# Requirement
From the listing below, select every line where the word "Uncheck" appears.

▬▬▬▬▬▬

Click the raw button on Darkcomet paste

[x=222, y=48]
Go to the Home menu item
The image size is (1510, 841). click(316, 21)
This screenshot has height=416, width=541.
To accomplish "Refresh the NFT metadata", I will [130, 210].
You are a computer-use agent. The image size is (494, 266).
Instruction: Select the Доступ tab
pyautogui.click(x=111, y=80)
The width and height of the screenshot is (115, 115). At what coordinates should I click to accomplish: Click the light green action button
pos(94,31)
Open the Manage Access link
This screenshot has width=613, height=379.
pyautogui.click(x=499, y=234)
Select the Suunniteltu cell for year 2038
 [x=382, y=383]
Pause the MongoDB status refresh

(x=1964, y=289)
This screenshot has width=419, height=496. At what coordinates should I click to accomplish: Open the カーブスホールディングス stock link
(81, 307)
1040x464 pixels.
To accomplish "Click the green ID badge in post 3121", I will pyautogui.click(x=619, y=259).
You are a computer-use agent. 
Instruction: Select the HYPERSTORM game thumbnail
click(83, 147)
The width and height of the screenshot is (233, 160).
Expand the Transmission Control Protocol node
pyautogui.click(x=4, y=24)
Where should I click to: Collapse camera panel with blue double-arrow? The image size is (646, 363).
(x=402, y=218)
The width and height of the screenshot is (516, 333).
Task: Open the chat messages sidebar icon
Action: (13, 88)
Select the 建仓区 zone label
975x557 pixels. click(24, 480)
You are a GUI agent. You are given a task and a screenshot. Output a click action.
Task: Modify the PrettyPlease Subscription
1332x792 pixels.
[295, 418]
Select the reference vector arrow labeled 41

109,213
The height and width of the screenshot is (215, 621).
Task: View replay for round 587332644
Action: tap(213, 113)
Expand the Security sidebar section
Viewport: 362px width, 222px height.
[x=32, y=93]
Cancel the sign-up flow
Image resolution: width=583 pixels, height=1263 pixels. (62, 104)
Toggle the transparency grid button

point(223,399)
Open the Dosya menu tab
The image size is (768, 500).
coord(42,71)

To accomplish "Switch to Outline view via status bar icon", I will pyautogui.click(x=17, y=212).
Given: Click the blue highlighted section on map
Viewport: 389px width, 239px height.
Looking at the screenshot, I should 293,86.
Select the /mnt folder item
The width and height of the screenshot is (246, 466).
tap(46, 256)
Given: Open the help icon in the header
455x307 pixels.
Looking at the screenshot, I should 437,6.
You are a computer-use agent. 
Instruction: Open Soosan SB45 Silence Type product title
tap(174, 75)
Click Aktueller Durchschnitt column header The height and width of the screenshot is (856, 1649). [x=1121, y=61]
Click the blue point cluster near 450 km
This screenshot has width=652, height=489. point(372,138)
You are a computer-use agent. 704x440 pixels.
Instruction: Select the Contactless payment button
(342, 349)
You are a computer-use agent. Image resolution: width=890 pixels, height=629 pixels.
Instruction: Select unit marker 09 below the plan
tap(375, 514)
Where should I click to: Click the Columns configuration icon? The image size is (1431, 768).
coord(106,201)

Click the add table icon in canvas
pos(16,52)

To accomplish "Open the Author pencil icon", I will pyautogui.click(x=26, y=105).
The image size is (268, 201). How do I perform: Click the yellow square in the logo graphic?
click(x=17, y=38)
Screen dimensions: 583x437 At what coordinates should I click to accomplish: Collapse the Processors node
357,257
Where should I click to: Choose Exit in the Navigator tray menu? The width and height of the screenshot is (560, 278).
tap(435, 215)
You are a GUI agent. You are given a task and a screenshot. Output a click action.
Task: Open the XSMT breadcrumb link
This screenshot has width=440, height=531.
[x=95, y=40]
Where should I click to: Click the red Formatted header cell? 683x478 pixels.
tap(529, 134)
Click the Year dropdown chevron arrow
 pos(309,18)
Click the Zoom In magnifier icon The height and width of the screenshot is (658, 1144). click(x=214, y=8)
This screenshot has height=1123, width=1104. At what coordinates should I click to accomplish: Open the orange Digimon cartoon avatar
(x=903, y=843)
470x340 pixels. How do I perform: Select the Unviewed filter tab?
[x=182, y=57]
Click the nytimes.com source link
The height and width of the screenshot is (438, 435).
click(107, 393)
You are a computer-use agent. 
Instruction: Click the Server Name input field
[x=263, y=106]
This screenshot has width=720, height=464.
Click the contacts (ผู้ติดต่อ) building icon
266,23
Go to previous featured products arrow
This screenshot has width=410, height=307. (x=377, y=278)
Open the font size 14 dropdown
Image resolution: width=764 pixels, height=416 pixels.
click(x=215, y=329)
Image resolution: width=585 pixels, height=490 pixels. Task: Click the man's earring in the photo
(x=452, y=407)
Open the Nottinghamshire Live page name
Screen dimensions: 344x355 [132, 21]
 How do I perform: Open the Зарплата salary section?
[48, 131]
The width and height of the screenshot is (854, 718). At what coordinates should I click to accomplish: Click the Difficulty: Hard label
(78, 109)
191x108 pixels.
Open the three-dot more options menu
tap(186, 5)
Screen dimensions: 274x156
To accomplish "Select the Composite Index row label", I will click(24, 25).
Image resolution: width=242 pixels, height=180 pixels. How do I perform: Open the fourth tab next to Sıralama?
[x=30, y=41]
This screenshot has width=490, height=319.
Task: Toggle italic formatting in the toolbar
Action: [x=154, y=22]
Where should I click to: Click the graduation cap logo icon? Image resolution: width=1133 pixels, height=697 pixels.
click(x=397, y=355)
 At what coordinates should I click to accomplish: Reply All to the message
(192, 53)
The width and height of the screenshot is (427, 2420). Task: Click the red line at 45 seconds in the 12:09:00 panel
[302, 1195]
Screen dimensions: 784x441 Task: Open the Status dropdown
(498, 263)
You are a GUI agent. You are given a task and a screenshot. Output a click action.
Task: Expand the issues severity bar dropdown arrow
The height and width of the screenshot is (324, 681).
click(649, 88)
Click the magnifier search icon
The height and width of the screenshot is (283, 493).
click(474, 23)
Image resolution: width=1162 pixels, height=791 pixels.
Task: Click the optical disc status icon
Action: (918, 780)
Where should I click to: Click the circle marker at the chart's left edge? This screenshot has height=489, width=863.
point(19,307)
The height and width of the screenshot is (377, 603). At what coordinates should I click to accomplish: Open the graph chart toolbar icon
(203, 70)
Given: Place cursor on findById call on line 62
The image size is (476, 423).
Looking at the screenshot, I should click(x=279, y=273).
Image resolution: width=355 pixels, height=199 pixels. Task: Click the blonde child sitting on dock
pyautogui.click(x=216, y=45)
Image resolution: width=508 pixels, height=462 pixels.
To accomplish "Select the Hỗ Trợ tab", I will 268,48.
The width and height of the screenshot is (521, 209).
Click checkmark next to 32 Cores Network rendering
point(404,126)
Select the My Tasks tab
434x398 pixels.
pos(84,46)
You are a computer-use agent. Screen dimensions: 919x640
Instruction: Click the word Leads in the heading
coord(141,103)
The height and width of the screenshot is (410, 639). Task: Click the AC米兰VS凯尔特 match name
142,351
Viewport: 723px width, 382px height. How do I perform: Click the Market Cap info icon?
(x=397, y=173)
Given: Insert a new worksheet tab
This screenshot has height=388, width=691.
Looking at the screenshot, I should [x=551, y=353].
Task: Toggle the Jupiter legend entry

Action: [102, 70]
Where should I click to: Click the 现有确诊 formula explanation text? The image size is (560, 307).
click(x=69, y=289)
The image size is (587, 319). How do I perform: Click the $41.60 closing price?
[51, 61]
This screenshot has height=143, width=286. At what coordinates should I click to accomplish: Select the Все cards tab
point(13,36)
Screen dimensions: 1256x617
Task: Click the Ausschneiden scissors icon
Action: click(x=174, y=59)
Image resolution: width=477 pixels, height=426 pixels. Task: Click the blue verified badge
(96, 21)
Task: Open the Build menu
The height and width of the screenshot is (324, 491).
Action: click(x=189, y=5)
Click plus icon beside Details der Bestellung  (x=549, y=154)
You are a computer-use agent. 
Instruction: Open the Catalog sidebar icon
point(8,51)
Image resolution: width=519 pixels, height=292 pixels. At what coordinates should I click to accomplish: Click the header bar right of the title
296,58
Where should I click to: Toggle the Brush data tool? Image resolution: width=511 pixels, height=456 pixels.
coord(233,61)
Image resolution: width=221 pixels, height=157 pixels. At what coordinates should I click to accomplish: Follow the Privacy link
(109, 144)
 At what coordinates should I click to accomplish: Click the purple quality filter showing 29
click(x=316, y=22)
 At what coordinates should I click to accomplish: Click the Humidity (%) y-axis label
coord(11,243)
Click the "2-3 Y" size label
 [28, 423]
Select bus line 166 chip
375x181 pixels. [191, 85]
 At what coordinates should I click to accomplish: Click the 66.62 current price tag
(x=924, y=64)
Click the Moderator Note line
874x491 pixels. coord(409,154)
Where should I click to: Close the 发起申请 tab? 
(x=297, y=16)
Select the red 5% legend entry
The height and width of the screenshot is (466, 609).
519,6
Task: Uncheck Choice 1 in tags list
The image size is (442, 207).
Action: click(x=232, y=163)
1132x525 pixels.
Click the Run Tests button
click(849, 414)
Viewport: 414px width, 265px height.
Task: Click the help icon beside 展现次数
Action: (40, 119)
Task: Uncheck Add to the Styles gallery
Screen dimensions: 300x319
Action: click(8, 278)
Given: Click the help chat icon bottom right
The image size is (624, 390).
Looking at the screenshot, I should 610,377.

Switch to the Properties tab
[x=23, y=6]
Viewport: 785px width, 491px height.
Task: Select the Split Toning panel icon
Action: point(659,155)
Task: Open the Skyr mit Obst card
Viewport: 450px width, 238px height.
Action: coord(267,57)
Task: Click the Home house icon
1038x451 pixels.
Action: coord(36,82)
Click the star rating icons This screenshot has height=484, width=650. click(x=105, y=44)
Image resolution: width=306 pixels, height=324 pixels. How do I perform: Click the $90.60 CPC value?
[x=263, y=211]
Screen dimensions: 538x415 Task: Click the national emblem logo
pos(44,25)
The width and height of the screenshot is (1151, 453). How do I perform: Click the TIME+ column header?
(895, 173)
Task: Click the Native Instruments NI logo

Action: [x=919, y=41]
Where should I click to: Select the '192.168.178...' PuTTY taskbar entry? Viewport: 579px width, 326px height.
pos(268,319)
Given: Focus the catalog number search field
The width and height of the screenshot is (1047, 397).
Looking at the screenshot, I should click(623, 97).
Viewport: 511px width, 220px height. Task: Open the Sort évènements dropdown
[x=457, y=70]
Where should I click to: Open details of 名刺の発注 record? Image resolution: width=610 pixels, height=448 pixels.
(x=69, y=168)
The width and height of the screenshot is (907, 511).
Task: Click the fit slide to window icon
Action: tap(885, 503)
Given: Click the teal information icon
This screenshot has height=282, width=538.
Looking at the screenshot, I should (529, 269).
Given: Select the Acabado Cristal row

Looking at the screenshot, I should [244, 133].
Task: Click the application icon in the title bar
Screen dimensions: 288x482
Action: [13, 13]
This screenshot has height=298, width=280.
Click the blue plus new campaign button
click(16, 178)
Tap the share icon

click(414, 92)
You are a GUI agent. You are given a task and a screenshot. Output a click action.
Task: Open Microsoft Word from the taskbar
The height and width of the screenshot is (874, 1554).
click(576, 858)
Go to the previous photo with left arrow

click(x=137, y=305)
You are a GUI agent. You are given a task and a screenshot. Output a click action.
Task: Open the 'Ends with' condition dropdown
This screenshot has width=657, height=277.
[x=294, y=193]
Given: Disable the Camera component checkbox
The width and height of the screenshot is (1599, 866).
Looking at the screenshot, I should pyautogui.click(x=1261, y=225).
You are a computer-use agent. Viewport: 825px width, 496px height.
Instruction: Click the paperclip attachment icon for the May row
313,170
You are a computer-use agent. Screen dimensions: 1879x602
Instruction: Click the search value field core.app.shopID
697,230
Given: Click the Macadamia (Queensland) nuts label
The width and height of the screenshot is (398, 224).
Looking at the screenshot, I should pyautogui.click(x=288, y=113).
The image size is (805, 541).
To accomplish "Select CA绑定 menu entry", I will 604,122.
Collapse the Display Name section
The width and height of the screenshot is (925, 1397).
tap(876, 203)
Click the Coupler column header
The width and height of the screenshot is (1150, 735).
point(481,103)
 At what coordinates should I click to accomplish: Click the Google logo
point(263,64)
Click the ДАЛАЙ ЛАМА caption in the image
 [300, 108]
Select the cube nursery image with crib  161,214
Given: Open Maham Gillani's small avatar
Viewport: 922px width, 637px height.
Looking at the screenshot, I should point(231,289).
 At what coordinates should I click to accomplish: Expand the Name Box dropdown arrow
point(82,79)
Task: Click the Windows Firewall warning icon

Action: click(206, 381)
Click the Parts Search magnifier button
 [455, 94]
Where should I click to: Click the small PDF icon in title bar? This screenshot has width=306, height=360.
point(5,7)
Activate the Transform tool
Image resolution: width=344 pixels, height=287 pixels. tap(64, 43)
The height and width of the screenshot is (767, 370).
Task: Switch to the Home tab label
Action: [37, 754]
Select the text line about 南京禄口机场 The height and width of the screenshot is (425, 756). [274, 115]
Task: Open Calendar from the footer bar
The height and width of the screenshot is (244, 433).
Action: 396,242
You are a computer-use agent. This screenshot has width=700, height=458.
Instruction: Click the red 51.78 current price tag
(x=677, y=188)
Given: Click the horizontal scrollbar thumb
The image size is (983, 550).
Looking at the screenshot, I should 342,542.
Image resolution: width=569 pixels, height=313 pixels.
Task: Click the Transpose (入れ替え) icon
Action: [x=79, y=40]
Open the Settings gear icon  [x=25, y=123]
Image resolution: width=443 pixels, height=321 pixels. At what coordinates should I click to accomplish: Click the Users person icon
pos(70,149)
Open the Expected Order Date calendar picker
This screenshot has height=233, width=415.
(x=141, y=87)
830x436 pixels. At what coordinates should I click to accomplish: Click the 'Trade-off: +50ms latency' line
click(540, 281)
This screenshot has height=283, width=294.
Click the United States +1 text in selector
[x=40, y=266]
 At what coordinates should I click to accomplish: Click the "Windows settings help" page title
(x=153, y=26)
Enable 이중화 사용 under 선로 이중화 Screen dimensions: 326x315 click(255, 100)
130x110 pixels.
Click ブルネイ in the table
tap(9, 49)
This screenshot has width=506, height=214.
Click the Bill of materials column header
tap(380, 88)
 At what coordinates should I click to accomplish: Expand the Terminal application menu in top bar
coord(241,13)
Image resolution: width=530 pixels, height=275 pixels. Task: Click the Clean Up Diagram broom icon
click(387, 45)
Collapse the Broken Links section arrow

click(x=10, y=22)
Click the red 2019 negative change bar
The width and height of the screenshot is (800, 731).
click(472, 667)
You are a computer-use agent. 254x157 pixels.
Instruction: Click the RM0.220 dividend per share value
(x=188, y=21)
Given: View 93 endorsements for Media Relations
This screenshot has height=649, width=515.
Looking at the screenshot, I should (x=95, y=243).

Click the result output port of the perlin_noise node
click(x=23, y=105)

▬▬▬▬▬▬

# Problem solution
Task: Uncheck Choice 1 in tags list
Task: Uncheck Add to the Styles gallery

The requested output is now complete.